▶ **Task statement**: Can you put every line of the records below into a numbered list, leaving out the blank lines?

* * *

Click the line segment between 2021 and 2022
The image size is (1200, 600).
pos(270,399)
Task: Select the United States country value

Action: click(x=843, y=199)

* * *

▶ **Expected output**:
1. Click the line segment between 2021 and 2022
2. The image size is (1200, 600).
3. pos(270,399)
4. Task: Select the United States country value
5. Action: click(x=843, y=199)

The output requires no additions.